- EXTRACT PROVIDED -
Too much work at interrupt?

Chris Sterling lemmy@eaze.net
Tue Oct 27 19:39:53 1998



	I've got several Linux servers running on PR440FX boards with SMP
running. They have been stable for months now. However, in the last week,
I have had 3 out of 6 'crash' on me. Of course, the ones that went down
are critical parts of my network, serving email, DNS, and database
functions. 

All hardware is similar: 

large amounts of 50ns ECC RAM, one or two PPRO 200 CPU's, most recent BIOS
rev from Intel, running Slackware Linux 3.5. All kernels are 2.0.35. All
plugged into several BayStack 350T switches, all running 100mbps/full
duplex. 

I'm not sure if there is a DoS attack going on when this happens, I'm
still tracking down other variables that could cause this. 

The problem: machine drops off network, but does not dump core, or
otherwise 'crash', all are still fine, if accessed from the console.

(Data items)
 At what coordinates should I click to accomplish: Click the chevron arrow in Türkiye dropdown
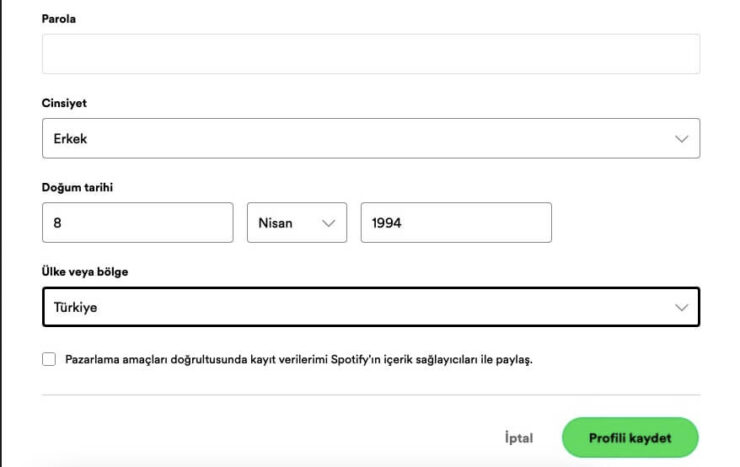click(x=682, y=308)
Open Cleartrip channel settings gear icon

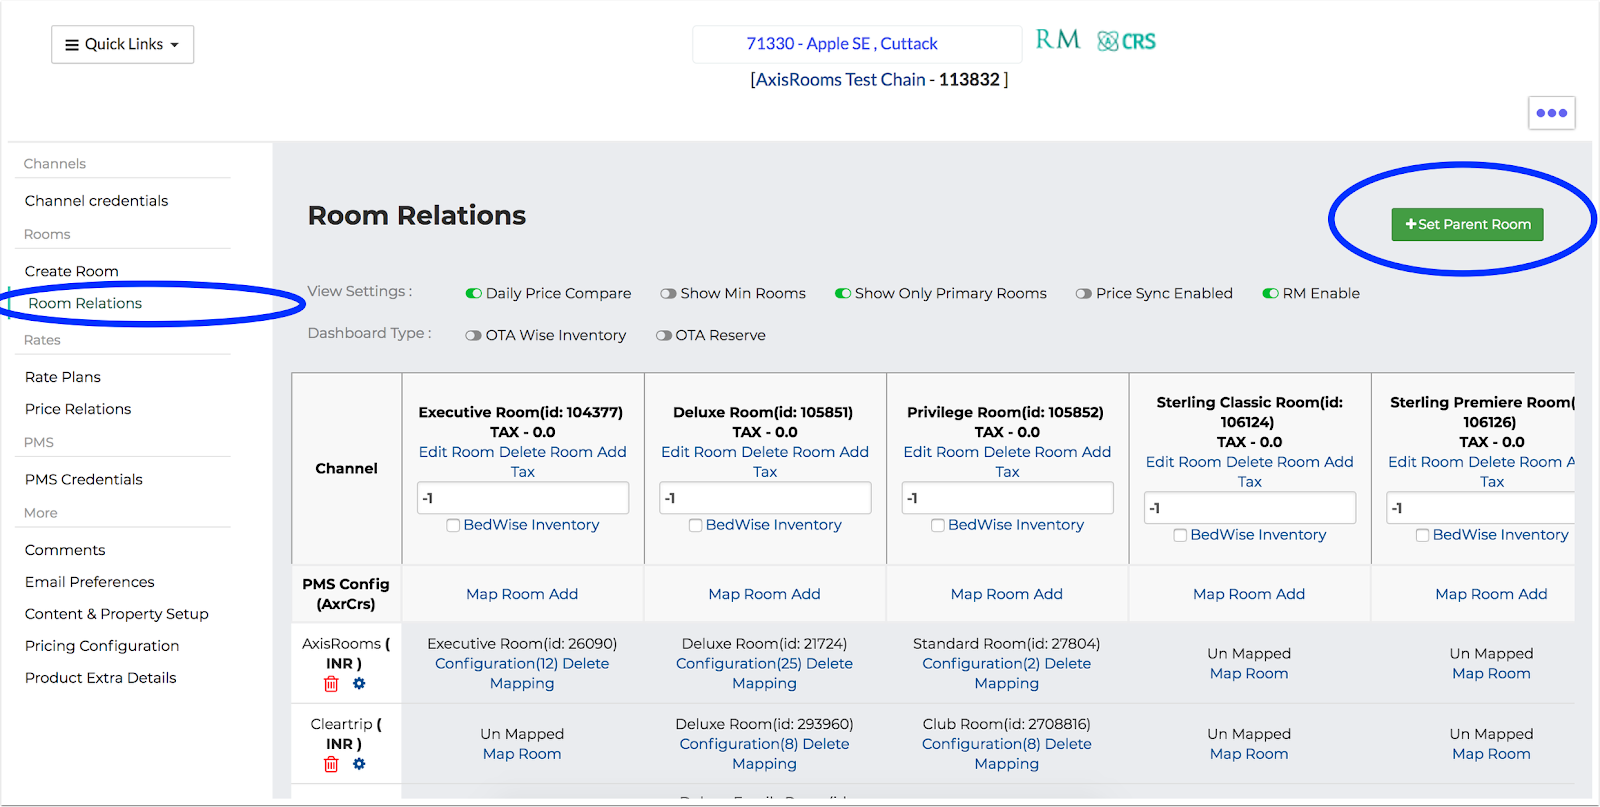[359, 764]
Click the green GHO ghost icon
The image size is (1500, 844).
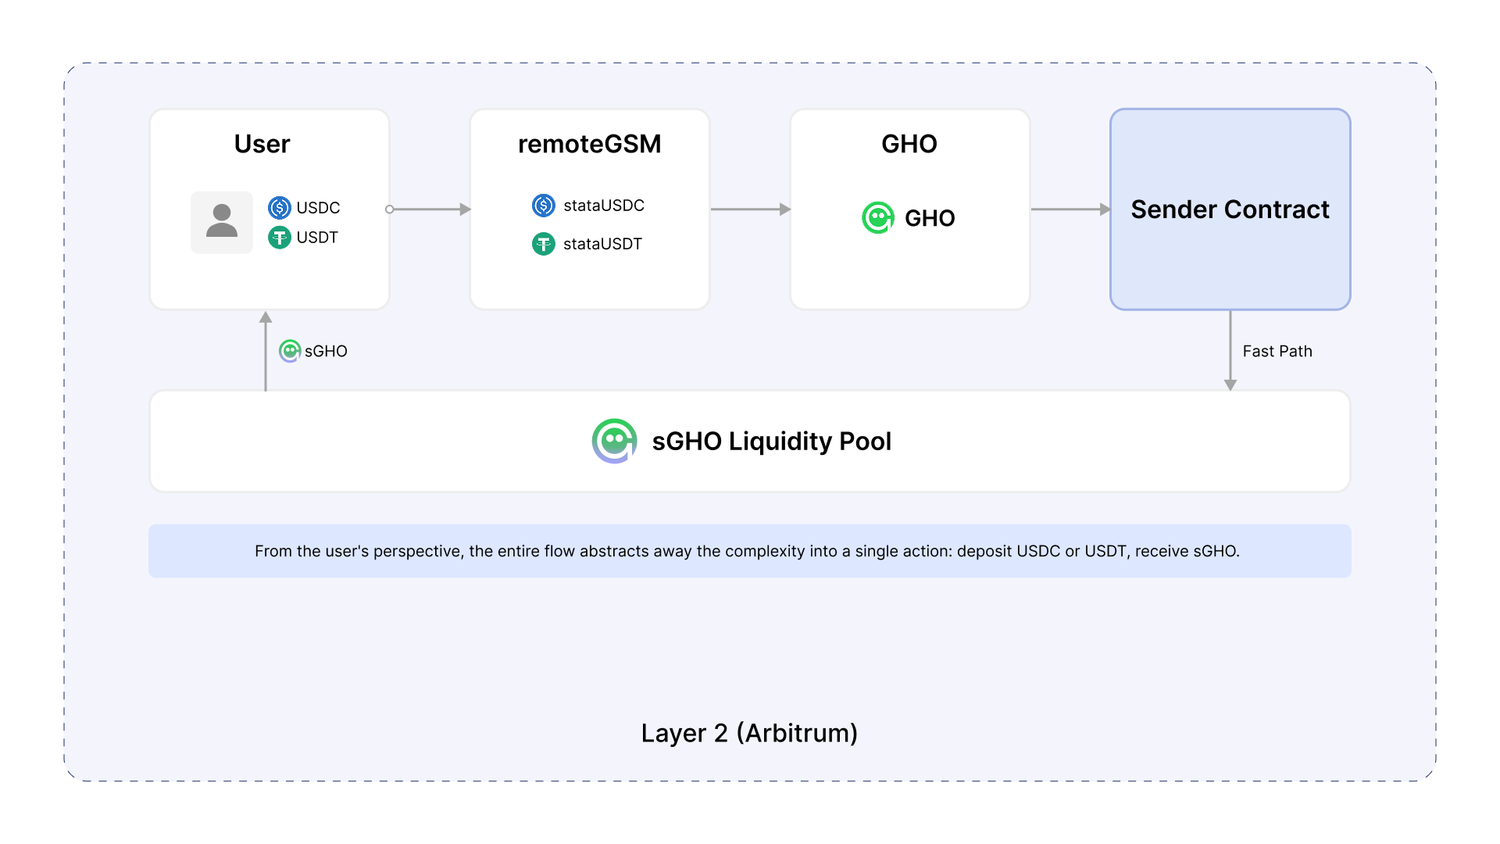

- SET TASKS -
(a) Answer these questions using the post about the Linux servers:
(i) In the last week, how many of the six servers have crashed?
(ii) Which kernel version do all the servers run?
(iii) Into which switches are the servers plugged?
(b) From the post about the Linux servers, list the functions served by the machines that went down.
(c) Continue the post about the Linux servers, starting after its final sentence.
The material bears no relation to the post about the Linux servers.

- ANSWERS PROVIDED -
(a)
(i) Three.
(ii) 2.0.35.
(iii) Several BayStack 350T switches.

(b) Email, DNS, and database functions.

(c)
What I know:

>From /proc: 

no IRQ shareing or other odd stuff I noticed. 

>From syslog: 

kernel: eth0: Too much work at interrupt, status=0x4050

Physical: 

The 'link' light goes dark on the switch and the card. 



	Has anyone seen this?  

	I would have asked Donald Becker at ALS, but this only became
noticable hours after I returned home. Great talk on Beowulf, BTW. 


Thanks!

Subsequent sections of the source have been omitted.